The project has some package requirements that it needs to run including: 📦

python 3.7
pytorch 1.5.0
openbabel 2.4.1
rdkit
scikit learn
scipy
cairosvg
pandas
matplotlib
sklearn

Because most of the requirements here are older versions of these applications, I installed a virtual environment using conda to run this project:

conda create --name IDLenv python=3.7
conda activate IDLenv

Installing Dependencies 🧩

python 3.7 - Creating the conda environment running this Python version
pytorch 1.5.0 - pip install torch==1.5.0 torchvision==0.6.0 -f https://download.pytorch.org/whl/cpu/torch_stable.html
- " I used the -f flag is used to specify the URL where the PyTorch wheel files for version 1.5.0 are hosted. I used this URL to download the appropriate wheel file for my Windows 10 system."
openbabel 2.4.1 - pip install openbabel openbableerror.log
- After still facing issues with installing openbabel with pip I ran the code below, which fixed the issue: conda install -c openbabel openbabel
- In my research to fix the openbabel issue I found that it is discouraged to run: conda install -c conda-forge openbabel==2.4.1 as it forces updates of other modules in the environment and thus is safer to run the code above.
rdkit - pip install rdkit
scikit learn - pip install scikit-learn
scipy - pip install scipy
cairosvg - pip install cairosvg
pandas - pip install pandas
matplotlib - pip install matplotlib

Running our model 🔗

The model was located on the IDL-PPBopt.ipynb notebook and this was the file I focused on:

The first cell generated an ipykernel package problem, I found a workaround by running: conda activate "D:\ERSILIA MODEL\.conda" conda install -p "D:\ERSILIA MODEL\.conda" ipykernel --update-deps --force-reinstall
- This command ensured that ipykernel is installed and its dependencies are updated or reinstalled if necessary.
I also ran into the ModuleNotFoundError: No module named 'torch', to fix this I ran: pip install torch
Another error that was generated was

d:\ERSILIA MODEL.conda\lib\site-packages\torch\random.py:42: UserWarning: Failed to initialize NumPy: numpy.core.multiarray failed to import (Triggered internally at C:\actions- runner_work\pytorch\pytorch\builder\windows\pytorch\torch\csrc\utils\tensor_numpy.cpp:77.) return default_generator.manual_seed(seed)

I realized that was because I had not installed numpy and just ran the code: pip install numpy
I also ran across error "setting module not found" in the first cell of IDL-PPBopt.ipynb which contains our model:
- Commenting out the line of code importing the setting module and where it is called from solved the issue as it is only used to raise warnings and thus not critical

SOLVING CUDA ISSUE🔄

The biggest challeng was changing the device processor 'cuda' which was the default, to 'cpu' which my computer is running and converting all references to avoid runtime error.
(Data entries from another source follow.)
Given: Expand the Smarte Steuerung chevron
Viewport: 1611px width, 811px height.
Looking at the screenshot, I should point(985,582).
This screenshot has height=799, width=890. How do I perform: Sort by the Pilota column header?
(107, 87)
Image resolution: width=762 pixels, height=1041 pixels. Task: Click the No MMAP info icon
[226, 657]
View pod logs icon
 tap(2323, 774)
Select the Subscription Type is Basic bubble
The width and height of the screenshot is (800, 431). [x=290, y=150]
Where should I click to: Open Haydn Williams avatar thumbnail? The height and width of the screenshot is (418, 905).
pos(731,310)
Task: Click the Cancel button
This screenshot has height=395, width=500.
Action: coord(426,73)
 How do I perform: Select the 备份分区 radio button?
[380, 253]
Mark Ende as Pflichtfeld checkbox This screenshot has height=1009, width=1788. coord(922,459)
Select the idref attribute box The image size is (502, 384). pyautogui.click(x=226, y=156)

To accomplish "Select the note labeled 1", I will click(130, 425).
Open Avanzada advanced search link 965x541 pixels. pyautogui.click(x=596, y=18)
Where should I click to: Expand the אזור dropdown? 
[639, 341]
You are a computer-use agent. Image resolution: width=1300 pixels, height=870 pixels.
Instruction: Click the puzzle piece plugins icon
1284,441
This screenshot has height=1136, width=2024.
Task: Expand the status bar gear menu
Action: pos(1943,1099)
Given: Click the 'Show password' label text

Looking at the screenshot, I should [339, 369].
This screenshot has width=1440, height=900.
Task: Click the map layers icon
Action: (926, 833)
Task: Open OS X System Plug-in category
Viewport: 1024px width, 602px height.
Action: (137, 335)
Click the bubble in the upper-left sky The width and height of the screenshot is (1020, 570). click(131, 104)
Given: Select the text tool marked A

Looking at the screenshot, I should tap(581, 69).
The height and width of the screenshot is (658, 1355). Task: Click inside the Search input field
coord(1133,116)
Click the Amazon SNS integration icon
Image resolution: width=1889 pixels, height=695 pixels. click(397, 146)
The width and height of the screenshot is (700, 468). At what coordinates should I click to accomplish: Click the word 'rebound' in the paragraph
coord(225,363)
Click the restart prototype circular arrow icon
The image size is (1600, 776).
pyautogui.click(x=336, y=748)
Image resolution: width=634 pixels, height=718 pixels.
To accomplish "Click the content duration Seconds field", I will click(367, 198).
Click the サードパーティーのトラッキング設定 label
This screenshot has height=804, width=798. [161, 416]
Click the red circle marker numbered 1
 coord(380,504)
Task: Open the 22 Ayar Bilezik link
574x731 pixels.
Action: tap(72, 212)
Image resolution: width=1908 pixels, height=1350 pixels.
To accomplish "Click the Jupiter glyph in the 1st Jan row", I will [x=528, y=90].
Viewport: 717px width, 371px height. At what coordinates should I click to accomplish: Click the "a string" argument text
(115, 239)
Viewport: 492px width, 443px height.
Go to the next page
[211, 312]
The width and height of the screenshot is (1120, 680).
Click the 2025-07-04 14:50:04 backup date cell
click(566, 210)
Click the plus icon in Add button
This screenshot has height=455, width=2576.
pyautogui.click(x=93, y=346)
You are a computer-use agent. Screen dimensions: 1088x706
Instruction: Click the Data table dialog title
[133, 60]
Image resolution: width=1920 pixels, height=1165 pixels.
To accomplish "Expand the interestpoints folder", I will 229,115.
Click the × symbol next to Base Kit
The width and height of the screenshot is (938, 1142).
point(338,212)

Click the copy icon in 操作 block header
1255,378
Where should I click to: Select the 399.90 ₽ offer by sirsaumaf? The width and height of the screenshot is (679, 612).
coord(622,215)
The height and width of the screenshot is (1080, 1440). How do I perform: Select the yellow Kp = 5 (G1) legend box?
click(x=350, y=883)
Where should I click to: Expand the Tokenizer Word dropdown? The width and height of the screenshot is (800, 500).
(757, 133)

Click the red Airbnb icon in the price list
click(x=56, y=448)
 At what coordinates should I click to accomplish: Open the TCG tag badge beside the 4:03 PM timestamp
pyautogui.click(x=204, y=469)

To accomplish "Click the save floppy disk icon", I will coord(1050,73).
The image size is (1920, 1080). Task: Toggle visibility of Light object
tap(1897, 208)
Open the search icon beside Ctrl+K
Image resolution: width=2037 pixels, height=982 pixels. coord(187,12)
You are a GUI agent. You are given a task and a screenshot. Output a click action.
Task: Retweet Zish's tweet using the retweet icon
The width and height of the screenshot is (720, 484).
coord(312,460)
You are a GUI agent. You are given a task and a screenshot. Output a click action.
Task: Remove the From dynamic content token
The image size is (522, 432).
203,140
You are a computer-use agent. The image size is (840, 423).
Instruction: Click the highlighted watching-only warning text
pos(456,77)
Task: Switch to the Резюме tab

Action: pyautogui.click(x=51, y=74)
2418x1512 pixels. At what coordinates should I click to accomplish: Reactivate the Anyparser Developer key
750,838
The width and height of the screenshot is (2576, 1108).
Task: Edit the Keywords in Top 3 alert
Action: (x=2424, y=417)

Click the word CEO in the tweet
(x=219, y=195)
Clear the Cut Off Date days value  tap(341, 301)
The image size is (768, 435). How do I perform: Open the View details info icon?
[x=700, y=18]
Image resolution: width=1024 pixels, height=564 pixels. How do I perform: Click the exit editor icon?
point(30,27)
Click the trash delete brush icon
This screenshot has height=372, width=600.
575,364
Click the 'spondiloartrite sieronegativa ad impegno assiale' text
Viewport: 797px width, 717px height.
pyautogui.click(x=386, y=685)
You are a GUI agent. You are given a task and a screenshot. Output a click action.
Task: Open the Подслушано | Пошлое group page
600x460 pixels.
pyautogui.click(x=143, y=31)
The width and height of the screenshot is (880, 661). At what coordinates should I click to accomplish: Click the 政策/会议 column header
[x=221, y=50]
Steps I took to change this:🌓

In the folders in AttentiveFP directory made changes to the files:
- AttentiveLayers_viz.py
- AttentiveLayers.py
- I removed all cuda references in these files and changed them to 'cpu' Example: torch.cuda.sum() would become torch.sum(), torch.cpu.sum() would also work
In the notebook, there are several references to the cuda processor, removing reference to cuda enables the module run on the cpu:
- In the Related function cell, I made changes like: torch.cuda.LongTensor to torch.LongTensor

In Load the model function cell:
- I commented out the lines # Remove.cuda() calls # model.cuda()
- I also mapped location to run the model on the cpu by editing the line of code: best_model = torch.load('saved_models/model_ppb_3922_Tue_Dec_22_22-23-22_2020_'+'54'+'.pt', map_location='cpu')

Model Success🎉

The model successfully predicted the values:

predictedvalues.log

The graphs were generated by AttentionFP and I could see the structure of different substructure molecules

graphgenerated.log graphgeneratedimg.pdf

graph2generated.log graph2generatedimg.pdf

graph3generated.log graph3generatedimg.pdf

graph4generated.log graph4generatedimg.pdf

The model I ran locally found 8 second-level substructures as compared to the model in the GitHub page which ran 10 second-level substructures

substructures.log

The final cell also had an issue running but it was a simple syntax error with the parantheses of the write statement placed incorrectly, I edited this and the code ran correctly, I got the expected “Results.smi” file Results_smi.log

with open('Results.smi', 'w') as f: f.write('SA_Fragment\tNAS\tScore\tRES\tCES\tZES\tNTS\n') for i in range(len(r)): f.write(str(r[i]['SA']) + '\t' + str(r[i]['Non_SAs']) + '\t' + str(r[i]['score']) + '\t' + str( r[i]['RES']) + '\t' + str(r[i]['CES']) + '\t' + str(r[i]['ZES']) + '\t' + str(r[i]['NTS']) + '\n')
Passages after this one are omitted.